**TASKS AND EXERCISES**
(1) Answer these questions from the passage on the International Day of Peace:
(a) In what year was the event first celebrated?
(b) How many Sustainable Development Goals were approved at the summit?
(c) What kind of classes are people flocking to in the hope of finding some peace?
(2) Copy word for word the part of the passage on the International Day of Peace between "Wednesday September 21st" and "peace for all.", inclusive.

**SELECTED PASSAGE**
---*---

Wednesday September 21st has been designated as the International Day of Peace by the general assembly of the United Nations. First celebrated in 1982, 2016 marks the 35th anniversary of this event. This years’ theme is “The Sustainable Development Goals: Building Blocks for Peace.” Seventeen Sustainable Development Goals were unanimously approved by the 193 members of the United Nations at a summit of world leaders last year in a fifteen year plan to address the challenges of poverty, hunger, diminishing resources, water shortages, disease, environmental pollution, social inequality, racism, and corruption. It is a monumental project that will require an enormous amount of patience, kindness, cooperation, understanding, compassion, hard work, perseverance, and generosity of spirit. By 2030, the aim is to end poverty, protect the planet and ensure prosperity and peace for all.
Based on recorded history, it’s easy to be cynical regarding the prospects for world peace and to retreat into our self-created bubbles of insulation and isolation. After all, what can I, as an individual do in the face of all the violence, hate, cruelty, and injustice that goes on in the world? On the days I’m brave enough to read the paper I’m appalled by all the horrible things happening in the world, the lunatic ravings of a certain presidential candidate, and all the people eager to jump on his bandwagon of fear, hate, and divisiveness. Peace of mind seems more elusive than ever in the fast paced, highly caffeinated, complex world of 2016, and without inner peace what hope do we have for outer peace? Pharmaceutical companies are getting rich selling record amounts of anti-depressants, mood stabilizers, tranquilizers, painkillers, etc. Wine, beer, marijuana, and opiate sales are at an all time high as people self-medicate to try to cope with the increasing stress of modern life. People are even flocking to yoga classes as never before in the hope of finding some peace as their chitta vrttis rage out of control.

---*---

**EXTRACTED MATERIAL**
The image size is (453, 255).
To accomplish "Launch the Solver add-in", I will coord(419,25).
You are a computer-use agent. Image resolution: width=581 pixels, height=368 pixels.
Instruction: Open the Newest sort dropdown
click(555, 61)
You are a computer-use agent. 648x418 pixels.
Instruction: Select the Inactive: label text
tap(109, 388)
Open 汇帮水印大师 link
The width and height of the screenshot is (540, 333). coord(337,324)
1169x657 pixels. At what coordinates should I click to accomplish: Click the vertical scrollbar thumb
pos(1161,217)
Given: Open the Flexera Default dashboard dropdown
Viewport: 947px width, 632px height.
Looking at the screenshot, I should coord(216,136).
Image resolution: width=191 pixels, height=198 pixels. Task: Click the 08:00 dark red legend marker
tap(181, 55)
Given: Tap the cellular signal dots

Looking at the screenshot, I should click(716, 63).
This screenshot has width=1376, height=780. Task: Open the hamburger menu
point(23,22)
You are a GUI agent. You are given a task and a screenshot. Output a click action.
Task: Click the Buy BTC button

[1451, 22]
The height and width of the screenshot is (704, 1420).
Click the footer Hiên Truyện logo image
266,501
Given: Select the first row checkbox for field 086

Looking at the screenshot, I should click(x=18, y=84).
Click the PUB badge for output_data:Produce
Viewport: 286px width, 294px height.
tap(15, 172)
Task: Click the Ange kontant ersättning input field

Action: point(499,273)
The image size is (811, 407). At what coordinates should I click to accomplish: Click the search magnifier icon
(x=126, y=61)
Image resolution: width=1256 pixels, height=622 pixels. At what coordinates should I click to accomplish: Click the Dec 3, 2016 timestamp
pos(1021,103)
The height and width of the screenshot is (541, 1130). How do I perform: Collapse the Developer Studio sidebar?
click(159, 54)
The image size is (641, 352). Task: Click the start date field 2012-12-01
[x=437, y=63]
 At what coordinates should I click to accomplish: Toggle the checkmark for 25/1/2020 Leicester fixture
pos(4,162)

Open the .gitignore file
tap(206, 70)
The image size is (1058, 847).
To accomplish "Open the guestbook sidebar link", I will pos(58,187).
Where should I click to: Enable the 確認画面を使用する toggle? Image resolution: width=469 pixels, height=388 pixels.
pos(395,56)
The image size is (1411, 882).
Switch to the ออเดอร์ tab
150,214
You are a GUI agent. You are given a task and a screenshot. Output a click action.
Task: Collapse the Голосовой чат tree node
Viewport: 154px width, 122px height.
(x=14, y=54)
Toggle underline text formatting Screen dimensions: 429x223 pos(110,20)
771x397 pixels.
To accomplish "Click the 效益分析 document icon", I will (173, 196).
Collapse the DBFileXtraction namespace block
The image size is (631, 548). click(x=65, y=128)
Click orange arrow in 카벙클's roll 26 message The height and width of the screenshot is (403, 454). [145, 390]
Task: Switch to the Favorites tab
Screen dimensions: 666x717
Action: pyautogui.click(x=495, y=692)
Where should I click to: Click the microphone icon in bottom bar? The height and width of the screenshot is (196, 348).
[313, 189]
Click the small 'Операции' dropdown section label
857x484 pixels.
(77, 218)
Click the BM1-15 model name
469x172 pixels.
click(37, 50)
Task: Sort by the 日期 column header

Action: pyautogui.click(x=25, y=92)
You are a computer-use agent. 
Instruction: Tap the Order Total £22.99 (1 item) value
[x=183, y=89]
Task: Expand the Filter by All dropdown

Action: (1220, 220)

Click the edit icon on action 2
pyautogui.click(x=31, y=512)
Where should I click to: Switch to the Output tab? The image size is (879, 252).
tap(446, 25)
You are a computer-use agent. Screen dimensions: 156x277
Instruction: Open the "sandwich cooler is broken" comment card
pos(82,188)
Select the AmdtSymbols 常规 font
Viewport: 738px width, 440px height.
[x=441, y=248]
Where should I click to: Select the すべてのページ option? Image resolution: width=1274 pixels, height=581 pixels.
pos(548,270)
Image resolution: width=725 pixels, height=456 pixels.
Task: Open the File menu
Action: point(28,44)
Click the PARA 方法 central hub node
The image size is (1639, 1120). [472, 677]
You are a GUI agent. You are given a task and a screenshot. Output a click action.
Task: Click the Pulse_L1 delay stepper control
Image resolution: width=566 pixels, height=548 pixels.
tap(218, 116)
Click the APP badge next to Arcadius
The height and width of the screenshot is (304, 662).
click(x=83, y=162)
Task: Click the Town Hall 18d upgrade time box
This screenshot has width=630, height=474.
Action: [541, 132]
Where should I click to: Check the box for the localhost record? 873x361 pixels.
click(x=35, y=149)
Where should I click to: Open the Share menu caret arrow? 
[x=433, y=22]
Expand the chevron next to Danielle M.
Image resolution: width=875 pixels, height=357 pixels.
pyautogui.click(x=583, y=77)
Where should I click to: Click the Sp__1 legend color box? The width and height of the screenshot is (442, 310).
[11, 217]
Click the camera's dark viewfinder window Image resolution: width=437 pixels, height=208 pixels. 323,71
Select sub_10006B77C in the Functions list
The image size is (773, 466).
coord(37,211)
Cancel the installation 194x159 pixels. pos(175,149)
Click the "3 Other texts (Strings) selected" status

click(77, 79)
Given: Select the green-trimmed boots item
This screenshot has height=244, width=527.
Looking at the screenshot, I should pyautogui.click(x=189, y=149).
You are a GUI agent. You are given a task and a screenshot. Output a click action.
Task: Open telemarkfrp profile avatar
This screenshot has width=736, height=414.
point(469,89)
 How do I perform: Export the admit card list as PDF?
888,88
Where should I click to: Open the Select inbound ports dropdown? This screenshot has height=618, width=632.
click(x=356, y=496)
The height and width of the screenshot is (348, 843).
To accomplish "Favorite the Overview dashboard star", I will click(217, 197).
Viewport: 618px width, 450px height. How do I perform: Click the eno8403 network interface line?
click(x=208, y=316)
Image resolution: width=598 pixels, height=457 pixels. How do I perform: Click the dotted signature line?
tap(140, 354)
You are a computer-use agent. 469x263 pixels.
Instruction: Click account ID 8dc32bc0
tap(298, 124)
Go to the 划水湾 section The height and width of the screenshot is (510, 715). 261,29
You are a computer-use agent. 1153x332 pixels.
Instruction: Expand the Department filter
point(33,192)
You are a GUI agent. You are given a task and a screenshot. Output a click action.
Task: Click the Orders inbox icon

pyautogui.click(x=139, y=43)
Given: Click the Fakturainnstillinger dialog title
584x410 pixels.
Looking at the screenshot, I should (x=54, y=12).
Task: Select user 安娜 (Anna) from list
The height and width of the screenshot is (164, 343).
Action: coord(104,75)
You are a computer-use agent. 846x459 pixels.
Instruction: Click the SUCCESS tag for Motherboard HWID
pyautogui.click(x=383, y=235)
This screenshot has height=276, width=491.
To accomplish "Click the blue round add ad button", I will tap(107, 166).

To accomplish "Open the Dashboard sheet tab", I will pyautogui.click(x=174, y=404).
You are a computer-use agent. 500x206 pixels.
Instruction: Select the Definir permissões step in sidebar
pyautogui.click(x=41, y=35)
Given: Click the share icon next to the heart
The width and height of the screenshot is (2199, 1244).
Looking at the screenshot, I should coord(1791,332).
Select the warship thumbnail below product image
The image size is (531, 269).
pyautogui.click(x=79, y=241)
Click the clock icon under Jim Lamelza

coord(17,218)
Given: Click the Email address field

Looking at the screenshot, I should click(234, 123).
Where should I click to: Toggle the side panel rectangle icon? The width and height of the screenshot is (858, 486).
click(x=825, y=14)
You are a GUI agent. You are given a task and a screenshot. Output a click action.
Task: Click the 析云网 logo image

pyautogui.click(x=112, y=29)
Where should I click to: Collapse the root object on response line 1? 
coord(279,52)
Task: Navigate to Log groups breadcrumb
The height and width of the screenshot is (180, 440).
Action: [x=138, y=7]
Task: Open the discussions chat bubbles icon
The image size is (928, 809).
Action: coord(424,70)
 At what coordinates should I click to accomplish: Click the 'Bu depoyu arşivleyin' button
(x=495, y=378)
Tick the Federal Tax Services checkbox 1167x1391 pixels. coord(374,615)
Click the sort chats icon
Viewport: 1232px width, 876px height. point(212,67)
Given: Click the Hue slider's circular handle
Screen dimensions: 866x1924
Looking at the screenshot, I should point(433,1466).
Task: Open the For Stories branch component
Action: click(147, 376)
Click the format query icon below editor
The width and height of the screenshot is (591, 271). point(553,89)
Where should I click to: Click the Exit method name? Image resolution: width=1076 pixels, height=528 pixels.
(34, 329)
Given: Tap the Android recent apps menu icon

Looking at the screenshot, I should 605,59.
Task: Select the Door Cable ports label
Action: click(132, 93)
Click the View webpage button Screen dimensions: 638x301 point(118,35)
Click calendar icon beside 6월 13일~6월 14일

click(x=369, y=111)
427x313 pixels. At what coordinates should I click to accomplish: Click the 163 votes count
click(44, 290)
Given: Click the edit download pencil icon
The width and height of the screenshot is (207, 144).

---*---

**ANSWERS IN ORDER**
(1)
(a) 1982
(b) Seventeen
(c) Yoga classes

(2)
Wednesday September 21st has been designated as the International Day of Peace by the general assembly of the United Nations. First celebrated in 1982, 2016 marks the 35th anniversary of this event. This years’ theme is “The Sustainable Development Goals: Building Blocks for Peace.” Seventeen Sustainable Development Goals were unanimously approved by the 193 members of the United Nations at a summit of world leaders last year in a fifteen year plan to address the challenges of poverty, hunger, diminishing resources, water shortages, disease, environmental pollution, social inequality, racism, and corruption. It is a monumental project that will require an enormous amount of patience, kindness, cooperation, understanding, compassion, hard work, perseverance, and generosity of spirit. By 2030, the aim is to end poverty, protect the planet and ensure prosperity and peace for all.